The Republic of Indonesia (Baa3/BBB-/BBB-) priced US$4 billion in bonds yesterday, adding to the record high over US$300 billion in Asia ex-Japan dollar issuance so far this year.   The senior unsecured notes were SEC-registered for the first time in more than 20 years for the sovereign, and were issued in 3 tranches of US$1 billion in 5-years at a yield of 3%, US$1.25 billion in 10-years at a yield of 3.55% and US$1.75 billion in 30-years at a yield of 4.4%.

This is Indonesia’s second foray into the offshore markets since being upgraded earlier this year in May by S&P to BBB-, with a stable outlook, from BB+. Both Moody’s and Fitch have had investment grade ratings on the country for years, with Moody’s citing that its positive outlook reflects Indonesia’s reduction in its level of external vulnerability as well as ongoing policy reforms.

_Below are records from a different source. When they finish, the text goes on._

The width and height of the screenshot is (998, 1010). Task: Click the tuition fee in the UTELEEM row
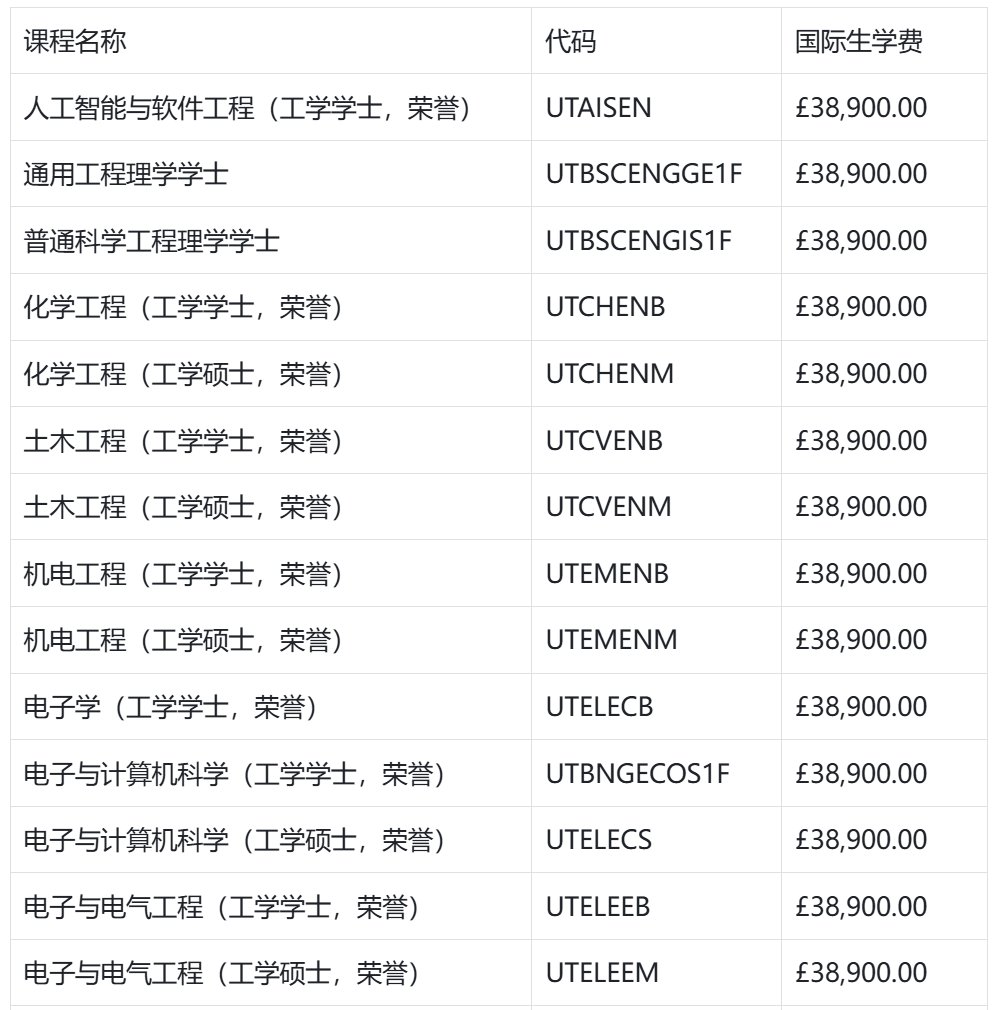tap(861, 973)
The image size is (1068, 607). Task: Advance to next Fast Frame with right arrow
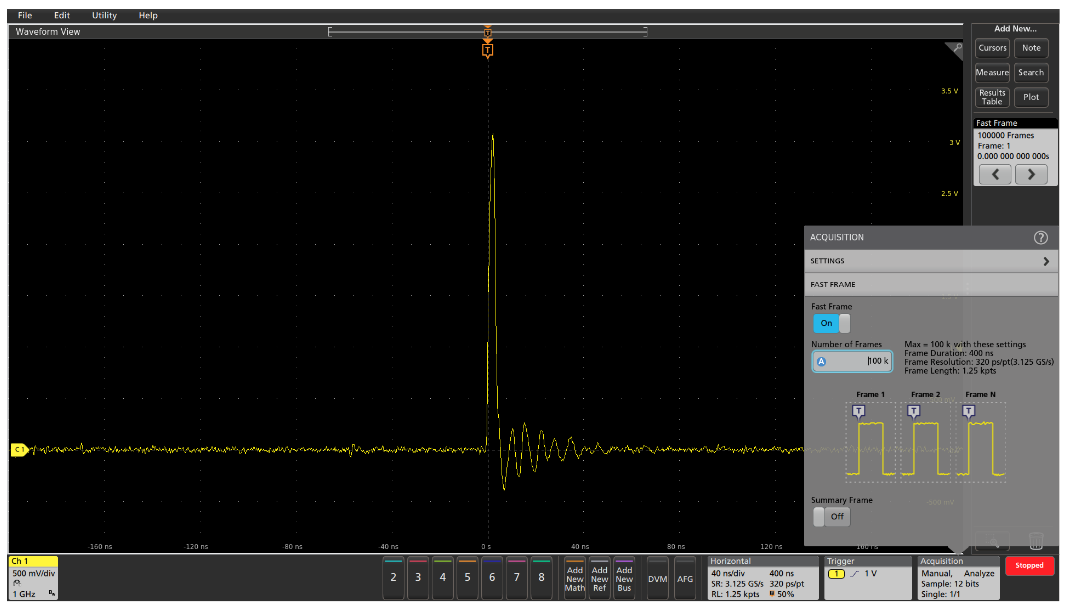click(1031, 175)
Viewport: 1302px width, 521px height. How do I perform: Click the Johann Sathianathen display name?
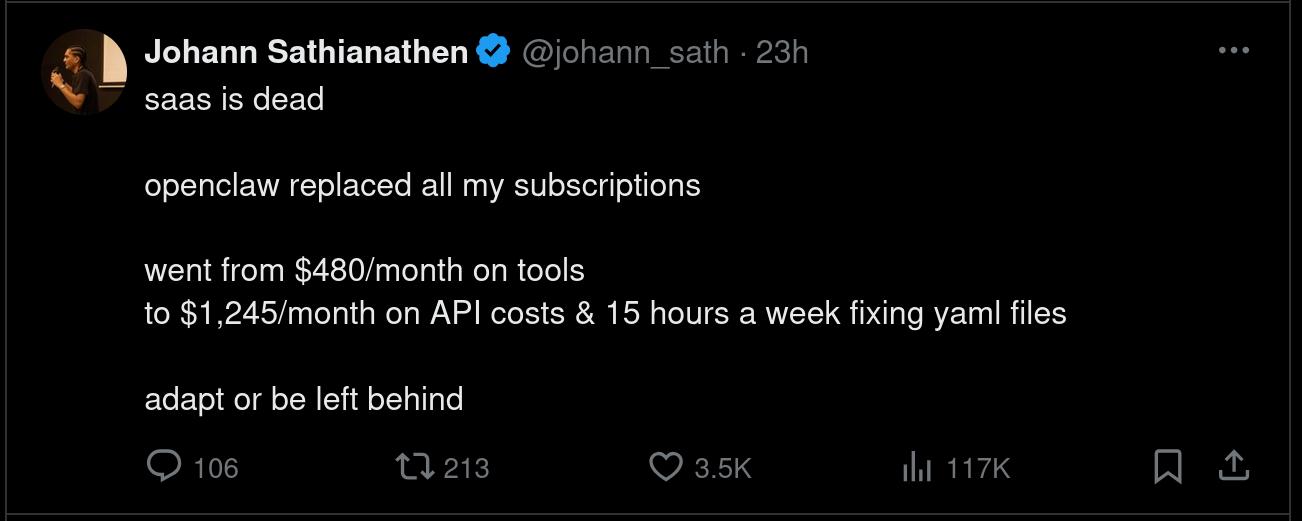pyautogui.click(x=306, y=52)
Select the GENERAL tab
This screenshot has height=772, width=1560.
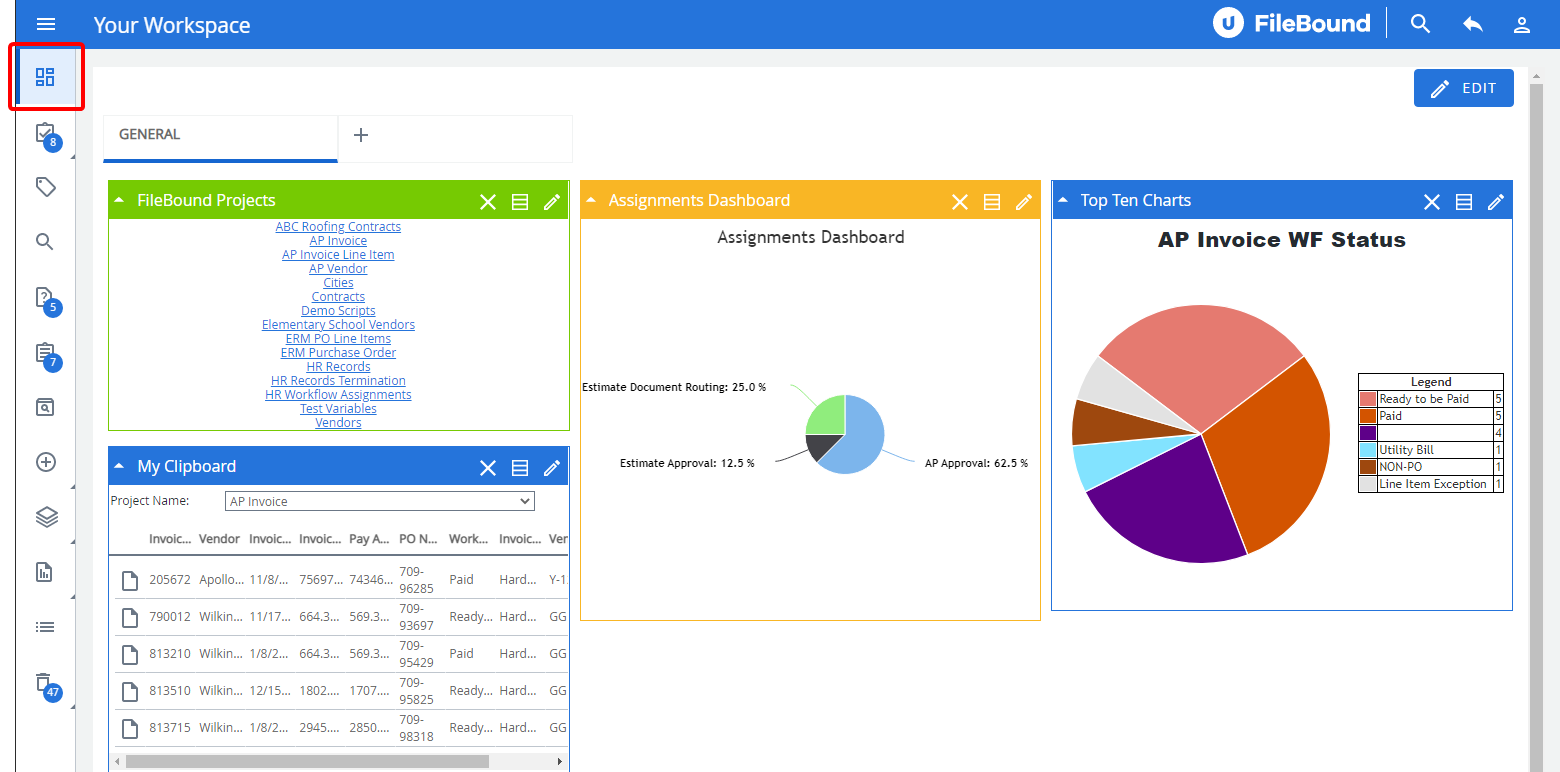coord(150,135)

The Islamic Republic of Pakistan (B3/B/B) is another Asian sovereign that has come to the dollar markets in anticipation of the-widely expected rate hikes by the U.S. Federal Reserve later this month.  Struggling with political and economic turmoil, and seeking to pump up foreign-exchange reserves that have reportedly slumped 25%, the South Asian nation issued US$1.5 billion of 10-year notes at 6.875% and $1 billion of a 5-year sukuk at 5.625%, for a total of US$2.5 billion.  Pakistan received more than US$8 billion in orders, allowing it to price the 10-year conventional bond at a record low yield.